Object.preventExtensionsが呼ばれていないオブジェクトは拡張可能です。また、一度拡張不可能にされたオブジェクトは拡張可能に戻すことはできません。

Object.seal

次に紹介するのはObject.sealです。順番が前後しますが、これが封印ですね。

このメソッドは、オブジェクトを拡張不可能にするのに加えて全てのプロパティのconfigurable属性をfalseに設定します。以前に説明した通り、configurable属性がfalseとなったプロパティは、その後属性を変更したり、また削除したりすることができなくなります。これにより、オブジェクトの形(どのプロパティがあるかとか)を変更することができなくなります。

ただし、プロパティのwritable属性は変更されません。ということは、既存のプロパティは依然として変更可能であるということです。


var obj = {
  foo: 'Hi',
};

Object.seal(obj);

obj.foo = 'foo';
obj.bar = 3;
console.log(obj); // {foo: "foo"}

そして、オブジェクトが封印されているかどうかを確かめるObject.isSealedメソッドもあります。

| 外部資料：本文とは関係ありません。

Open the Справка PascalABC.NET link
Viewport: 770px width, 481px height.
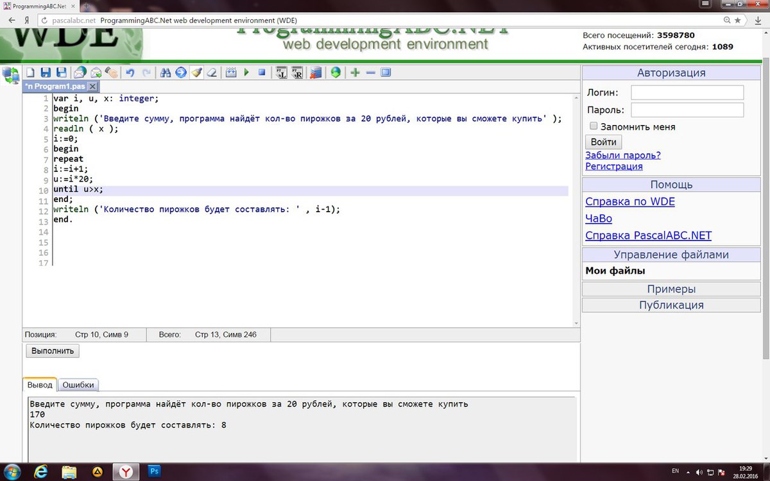pyautogui.click(x=648, y=235)
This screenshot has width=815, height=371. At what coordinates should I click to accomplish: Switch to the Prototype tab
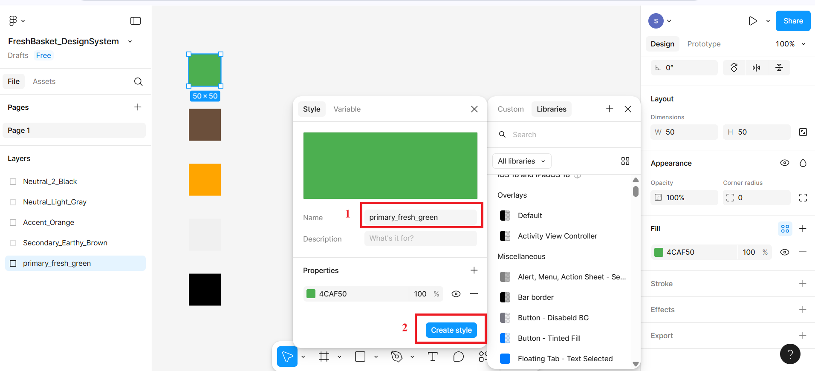point(704,44)
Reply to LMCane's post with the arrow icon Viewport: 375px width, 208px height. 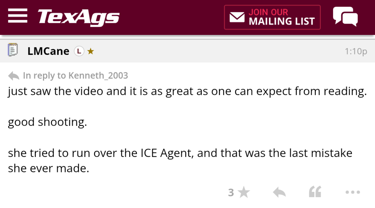pyautogui.click(x=279, y=193)
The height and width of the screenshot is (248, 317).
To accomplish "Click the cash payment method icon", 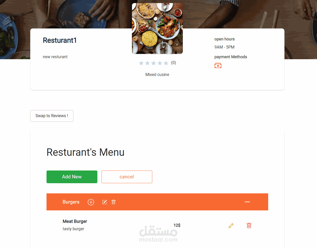I will 218,66.
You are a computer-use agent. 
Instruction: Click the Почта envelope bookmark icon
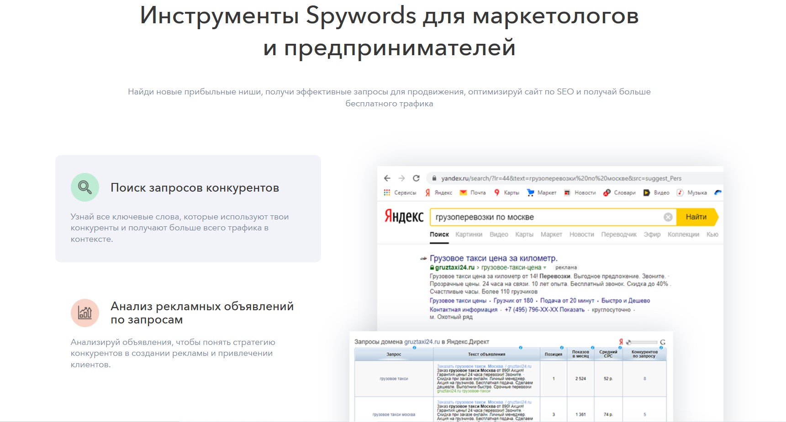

ただし、封印されているかどうかの判定は、オブジェクトが拡張不可能で全てのプロパティのconfiguragble属性がfalseになっているかどうかの判定により行われます。したがって、上のpreventExtensionsメソッドを用いつつ手動でconfigurableをfalseにした場合でもObject.isSealedの結果がtrueになります。


var obj = {
  prop: 'Hi',
};

Object.preventExtensions(obj);

console.log(Object.isSealed(obj)); // false

// propのconfigurable属性をfalseに
Object.defineProperty(obj, 'prop', {
  value: 'Hi',
  writable: true,
  configurable: false,
});

console.log(Object.isSealed(obj)); // true

Object.freeze

最後にObject.freezeです。これが凍結にあたります。

このメソッドもやはり与えられたオブジェクトを拡張不可能にします。さらに、既存の全てのプロパティのconfigurable属性及びwritable属性をfalseにします。

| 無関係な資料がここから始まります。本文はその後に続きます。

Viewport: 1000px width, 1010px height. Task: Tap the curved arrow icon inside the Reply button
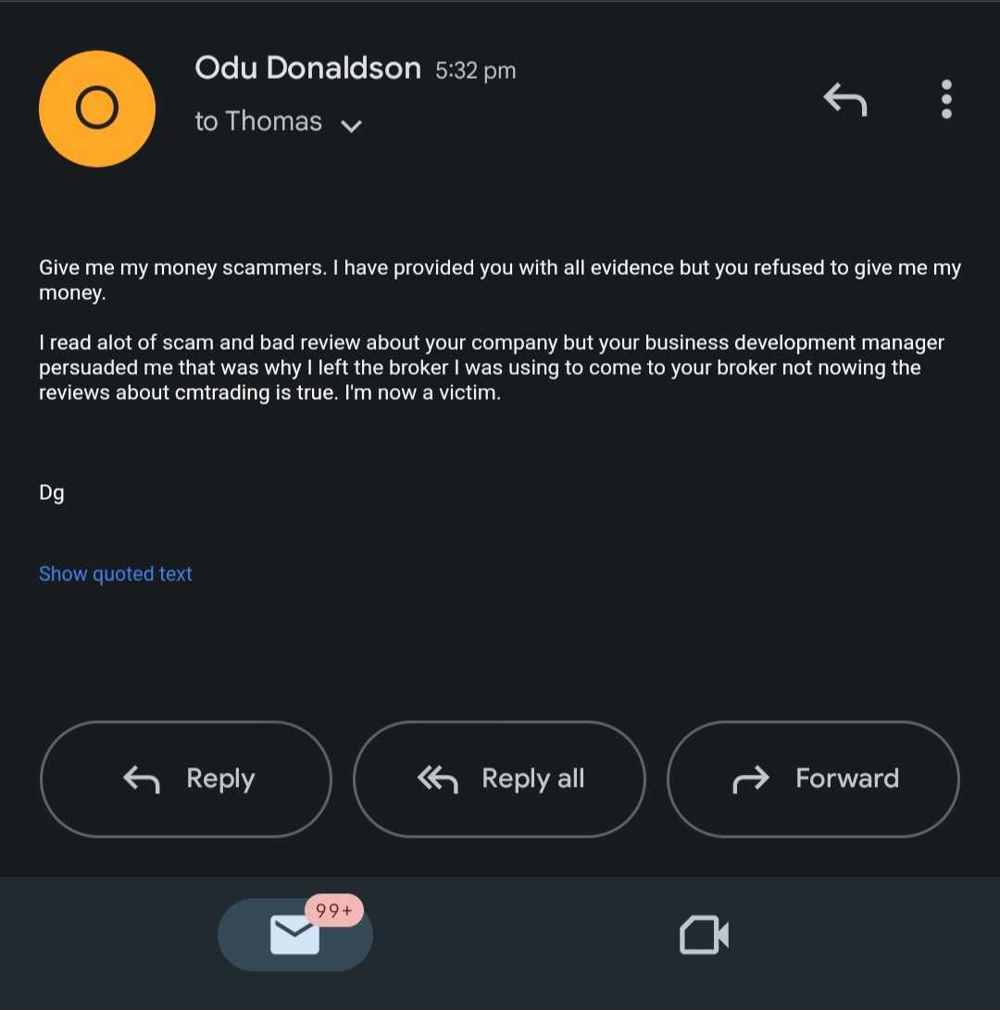tap(142, 779)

要するに、Object.sealの機能に加えて各プロパティのwritable属性もfalseにするということです。これにより、与えられたオブジェクトはプロパティが固定されたオブジェクトとなります。すなわち、プロパティが増えたり減ったりしないし、既存のプロパティも変わることはありません。さらにconfigurable属性もfalseになっているため設定を変更してプロパティを無理やり書き換えるようなこともできません。

そして、オブジェクトが凍結状態になっているかどうか判定するメソッドがObject.isFrozenです。


var obj = {
  prop: 'Hi',
};

Object.freeze(obj);

obj.prop = '吉野家';

console.log(obj.prop); // "Hi"

console.log(Object.isFrozen(obj)); // true

結局、今回全く新しく出てきた概念はオブジェクトが拡張可能かどうか、そしてそれを操作するObject.preventExtensionsメソッドです。Object.sealとObject.freezeはそれとプロパティの属性を組み合わせた便利メソッドというわけです。